Accra, June 12, GNA – The Right to Information (RTI) Action Campaign has kicked against some portions of the RTI Bill, currently before Parliament.
According to the Campaign, passing the Bill into law with clauses such as 13, which provides a blanket exemption, inconsistent with the Bill, and would amount to a “Denial of Information Law”.
The RTI Action Campaign raised the red flag on Tuesday at a press conference, which was addressed by Dr Kojo Asante, Senior Research Fellow, Centre for Democratic Development (CDD) – Ghana.
The press conference was held to highlight persisting flaws in the RTI Bill, 2018, following the laying of a report before Parliament on the Bill by the Joint Parliamentary Committee on Constitutional, Legal and Parliamentary Affairs on May 23 and the subsequent second reading of the Bill on June 7.
Dr Asante said the Right to Information was guaranteed under the 1992 Constitution in Article 21 (1) (f); adding that, in a democracy, it means that information collected by public institutions were collected on behalf of citizens and should be made accessible to them.
“That is why any good RTI law emphasises the principle of maximum and proactive disclosure. However, it is recognised that in certain circumstances, it will be useful not to disclose information,” he said.
“There are two main limitations provided by the Constitution, and they are very specific – public interest, including national security and public health, and privacy,” he added.
Dr Asante said to satisfy the principle of clarity, narrowness and specificity required for any limitation to the Right to Information; stating that, the Bill provides exemptions in relation to information at the Presidency, Cabinet, international relations, law enforcement, defence and privacy.
“However, after providing this elaborate limitation to our human rights then in Clause 13, it proceeds to provide a blanket exemption for information held by public institutions,” he said.
On internal working information of public institutions, Clause 13 (1) states “Information is exempt from disclosure which, if disclosed would reveal: (a) an opinion, an advice, a report or a recommendation prepared or recorded or (b) a consultation or a deliberation held in the course of or for the purpose of making a decision in the public service or a public institution and which can reasonably be expected to frustrate or inhibit the candid and deliberative process of a public institution or between public institutions.”
Clause 13 goes on to state under sub clause two that if information was already public, as a basis of a public policy or contains statistical information, then the information is exempted.
Dr Asante said this provision, if kept, fundamentally undermines the entirety of the Bill; declaring that “first, the rationale for excluding such basic information is outside of the limitations that the Constitution provides (public interest including national security and public health and privacy)”.

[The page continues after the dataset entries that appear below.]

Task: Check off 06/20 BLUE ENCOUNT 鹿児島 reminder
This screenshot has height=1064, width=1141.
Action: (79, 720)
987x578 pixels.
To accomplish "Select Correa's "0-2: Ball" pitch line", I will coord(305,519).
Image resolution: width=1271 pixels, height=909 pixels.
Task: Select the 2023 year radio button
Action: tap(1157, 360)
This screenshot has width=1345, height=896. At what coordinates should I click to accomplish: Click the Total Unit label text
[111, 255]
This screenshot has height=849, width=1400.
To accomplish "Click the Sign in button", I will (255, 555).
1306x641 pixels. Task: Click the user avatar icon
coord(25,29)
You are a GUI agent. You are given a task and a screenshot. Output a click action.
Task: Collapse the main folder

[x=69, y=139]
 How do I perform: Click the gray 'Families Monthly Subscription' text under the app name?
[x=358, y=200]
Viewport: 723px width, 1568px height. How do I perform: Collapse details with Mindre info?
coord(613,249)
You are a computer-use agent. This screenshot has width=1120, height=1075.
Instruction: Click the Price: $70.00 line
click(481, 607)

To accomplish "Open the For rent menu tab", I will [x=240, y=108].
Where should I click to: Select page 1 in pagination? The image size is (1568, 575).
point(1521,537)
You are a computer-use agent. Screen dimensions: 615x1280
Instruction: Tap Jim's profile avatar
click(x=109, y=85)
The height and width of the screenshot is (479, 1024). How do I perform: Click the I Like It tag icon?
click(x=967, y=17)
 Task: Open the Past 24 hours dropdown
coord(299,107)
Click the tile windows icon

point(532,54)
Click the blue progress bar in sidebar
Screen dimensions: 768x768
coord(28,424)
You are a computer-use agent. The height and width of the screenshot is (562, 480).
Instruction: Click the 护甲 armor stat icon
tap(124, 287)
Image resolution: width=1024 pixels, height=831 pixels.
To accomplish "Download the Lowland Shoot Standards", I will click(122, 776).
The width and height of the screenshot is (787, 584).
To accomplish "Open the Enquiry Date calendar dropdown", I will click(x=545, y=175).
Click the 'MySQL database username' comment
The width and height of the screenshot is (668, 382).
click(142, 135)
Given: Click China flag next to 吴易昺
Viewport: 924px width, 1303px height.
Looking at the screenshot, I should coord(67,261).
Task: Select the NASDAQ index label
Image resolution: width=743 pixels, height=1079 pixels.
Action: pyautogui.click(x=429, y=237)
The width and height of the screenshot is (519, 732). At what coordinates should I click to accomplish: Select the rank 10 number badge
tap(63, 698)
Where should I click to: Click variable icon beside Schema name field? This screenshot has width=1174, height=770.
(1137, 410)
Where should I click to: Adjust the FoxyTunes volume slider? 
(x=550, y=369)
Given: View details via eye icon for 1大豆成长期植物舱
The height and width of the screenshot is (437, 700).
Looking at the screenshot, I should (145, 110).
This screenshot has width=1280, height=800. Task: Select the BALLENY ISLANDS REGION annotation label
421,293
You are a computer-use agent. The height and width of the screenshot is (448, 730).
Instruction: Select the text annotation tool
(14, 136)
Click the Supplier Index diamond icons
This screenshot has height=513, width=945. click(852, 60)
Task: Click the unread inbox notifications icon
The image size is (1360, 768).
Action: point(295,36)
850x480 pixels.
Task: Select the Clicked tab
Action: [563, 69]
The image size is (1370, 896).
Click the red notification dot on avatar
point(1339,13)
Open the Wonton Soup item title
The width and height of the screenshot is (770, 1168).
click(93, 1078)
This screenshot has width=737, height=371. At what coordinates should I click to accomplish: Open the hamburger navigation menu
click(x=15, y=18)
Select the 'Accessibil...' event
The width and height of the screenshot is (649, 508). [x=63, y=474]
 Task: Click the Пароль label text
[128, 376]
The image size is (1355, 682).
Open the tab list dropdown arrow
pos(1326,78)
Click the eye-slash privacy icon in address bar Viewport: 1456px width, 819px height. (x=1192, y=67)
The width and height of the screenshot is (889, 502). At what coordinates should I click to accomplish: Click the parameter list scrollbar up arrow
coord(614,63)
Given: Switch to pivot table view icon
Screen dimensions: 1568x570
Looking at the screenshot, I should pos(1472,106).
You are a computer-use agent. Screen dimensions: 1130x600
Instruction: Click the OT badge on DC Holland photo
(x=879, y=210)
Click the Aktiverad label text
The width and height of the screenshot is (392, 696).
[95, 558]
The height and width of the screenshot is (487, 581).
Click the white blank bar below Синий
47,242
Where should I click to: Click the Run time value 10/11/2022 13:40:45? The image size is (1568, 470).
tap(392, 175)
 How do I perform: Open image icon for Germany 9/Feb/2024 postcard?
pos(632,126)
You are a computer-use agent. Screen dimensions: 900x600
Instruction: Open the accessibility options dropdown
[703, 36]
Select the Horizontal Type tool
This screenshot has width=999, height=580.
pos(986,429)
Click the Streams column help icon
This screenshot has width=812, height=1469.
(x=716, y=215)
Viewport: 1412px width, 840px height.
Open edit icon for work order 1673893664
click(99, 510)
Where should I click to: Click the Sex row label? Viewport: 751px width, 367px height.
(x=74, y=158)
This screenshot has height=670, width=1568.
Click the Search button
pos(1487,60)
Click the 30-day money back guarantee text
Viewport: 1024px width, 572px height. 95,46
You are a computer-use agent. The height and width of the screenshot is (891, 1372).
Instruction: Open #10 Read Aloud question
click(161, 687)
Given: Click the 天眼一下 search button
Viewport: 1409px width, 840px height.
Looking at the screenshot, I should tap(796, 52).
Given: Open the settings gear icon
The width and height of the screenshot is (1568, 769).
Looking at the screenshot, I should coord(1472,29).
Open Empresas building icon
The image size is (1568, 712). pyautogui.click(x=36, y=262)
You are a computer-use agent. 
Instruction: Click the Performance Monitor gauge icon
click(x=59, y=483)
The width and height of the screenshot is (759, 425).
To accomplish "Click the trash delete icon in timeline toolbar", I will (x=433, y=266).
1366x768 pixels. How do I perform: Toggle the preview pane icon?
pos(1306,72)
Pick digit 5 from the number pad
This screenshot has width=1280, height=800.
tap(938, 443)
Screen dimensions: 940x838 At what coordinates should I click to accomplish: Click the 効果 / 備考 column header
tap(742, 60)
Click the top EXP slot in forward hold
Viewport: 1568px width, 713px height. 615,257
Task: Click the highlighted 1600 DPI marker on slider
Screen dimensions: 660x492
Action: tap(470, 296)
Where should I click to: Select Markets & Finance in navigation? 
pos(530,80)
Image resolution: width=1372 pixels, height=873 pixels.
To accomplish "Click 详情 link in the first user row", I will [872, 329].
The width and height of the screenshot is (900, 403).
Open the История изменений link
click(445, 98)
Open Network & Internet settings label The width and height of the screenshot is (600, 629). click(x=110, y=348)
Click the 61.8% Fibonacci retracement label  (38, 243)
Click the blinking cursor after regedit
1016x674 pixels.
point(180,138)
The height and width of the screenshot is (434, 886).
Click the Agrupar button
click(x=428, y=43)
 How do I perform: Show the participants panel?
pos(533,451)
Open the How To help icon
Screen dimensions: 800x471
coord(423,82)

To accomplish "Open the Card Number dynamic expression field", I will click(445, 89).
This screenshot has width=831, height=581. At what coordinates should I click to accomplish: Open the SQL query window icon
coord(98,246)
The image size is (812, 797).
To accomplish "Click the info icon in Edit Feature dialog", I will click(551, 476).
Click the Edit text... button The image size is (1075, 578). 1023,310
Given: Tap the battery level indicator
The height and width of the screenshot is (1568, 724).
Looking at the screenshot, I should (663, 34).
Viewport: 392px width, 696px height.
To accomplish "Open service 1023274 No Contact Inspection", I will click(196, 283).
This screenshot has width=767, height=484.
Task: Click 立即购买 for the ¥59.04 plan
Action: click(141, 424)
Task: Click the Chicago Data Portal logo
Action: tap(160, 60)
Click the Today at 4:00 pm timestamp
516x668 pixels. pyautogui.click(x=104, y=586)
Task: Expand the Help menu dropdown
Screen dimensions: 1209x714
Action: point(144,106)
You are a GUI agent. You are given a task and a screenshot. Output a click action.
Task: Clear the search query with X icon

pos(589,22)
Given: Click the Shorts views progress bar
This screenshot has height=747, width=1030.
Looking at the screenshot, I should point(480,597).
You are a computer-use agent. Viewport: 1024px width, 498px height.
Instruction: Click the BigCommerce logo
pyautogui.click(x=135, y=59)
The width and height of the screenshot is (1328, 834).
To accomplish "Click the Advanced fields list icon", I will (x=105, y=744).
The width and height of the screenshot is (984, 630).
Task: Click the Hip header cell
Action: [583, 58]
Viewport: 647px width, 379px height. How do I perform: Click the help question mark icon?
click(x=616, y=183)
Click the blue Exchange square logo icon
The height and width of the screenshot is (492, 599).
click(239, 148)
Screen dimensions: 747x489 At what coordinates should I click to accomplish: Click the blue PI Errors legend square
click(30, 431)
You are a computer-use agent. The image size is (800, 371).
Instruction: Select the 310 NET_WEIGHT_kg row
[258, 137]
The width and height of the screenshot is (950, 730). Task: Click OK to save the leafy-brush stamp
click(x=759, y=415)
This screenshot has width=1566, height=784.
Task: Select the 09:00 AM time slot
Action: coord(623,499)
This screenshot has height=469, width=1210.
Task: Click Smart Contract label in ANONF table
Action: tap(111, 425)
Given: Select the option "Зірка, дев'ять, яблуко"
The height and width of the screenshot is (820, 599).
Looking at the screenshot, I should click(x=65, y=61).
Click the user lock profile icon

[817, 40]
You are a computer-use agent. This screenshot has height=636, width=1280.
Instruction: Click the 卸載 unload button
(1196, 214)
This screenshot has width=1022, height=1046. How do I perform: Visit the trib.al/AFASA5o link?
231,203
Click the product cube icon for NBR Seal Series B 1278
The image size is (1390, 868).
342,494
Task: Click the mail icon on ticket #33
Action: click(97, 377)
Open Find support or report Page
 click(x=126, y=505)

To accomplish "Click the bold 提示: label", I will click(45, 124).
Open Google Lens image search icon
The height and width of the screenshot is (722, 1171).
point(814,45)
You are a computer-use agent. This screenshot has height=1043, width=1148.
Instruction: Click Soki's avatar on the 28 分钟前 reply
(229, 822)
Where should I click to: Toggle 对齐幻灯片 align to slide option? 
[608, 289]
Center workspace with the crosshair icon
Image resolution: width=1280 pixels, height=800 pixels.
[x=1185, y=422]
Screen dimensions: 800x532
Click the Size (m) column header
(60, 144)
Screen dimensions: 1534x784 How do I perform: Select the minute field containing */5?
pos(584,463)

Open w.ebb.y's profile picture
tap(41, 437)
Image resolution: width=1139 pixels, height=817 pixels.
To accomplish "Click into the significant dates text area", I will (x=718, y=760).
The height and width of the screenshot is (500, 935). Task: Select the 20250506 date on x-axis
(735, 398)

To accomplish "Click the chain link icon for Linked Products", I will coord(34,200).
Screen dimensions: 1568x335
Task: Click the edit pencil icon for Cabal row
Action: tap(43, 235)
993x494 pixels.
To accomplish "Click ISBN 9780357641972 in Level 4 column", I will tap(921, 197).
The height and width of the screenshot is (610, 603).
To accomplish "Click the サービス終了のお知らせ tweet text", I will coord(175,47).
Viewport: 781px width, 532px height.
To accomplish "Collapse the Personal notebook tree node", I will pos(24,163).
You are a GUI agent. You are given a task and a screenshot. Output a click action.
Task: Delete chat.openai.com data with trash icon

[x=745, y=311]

“Secondly, the practical effect of Clause 13 is that almost all documents in the public service will become exempt information. Memos, advice and evaluations are at the core of the propriety of decision making in public institutions.”
He said: “In fact, if you keep Clause 13, you can delete all public interest exemptions currently in the Bill because they become redundant”.
He explained that Clause 13 thus provides a blanket exemption, which was inconsistent with the Bill itself, which says exemptions must be narrow and specific relating to the public interest imperative and protection of privacy; stating that “this is untenable and must be deleted”.
“It has been argued that Clause 17, which provides for a harms test, is sufficient to cure this problem. It does not. The harms test is the last resort where information that is exempt under law can be disclosed because that benefits of disclosure outweigh the harm that non-disclosure will,” he said.
Clause 12 states that information obtained from a tax return or gathered for the purpose of determining tax liability was exempt information.
The RTI Action Campaign also asked for the deletion of Clause 12 because the genuine objective of the Clause was to protect tax information, which was already provided for in Clause 16 under Disclosure of Personal Matters, which includes information likely to reveal “confidential professional, commercial or financial affairs”.
“Passing a credible law that would facilitate the effective participation of citizens in the affairs of state, facilitates the welfare of citizens and promoting transparency will only inure to the benefit of all,” Dr Asante reminded the Members of Parliament.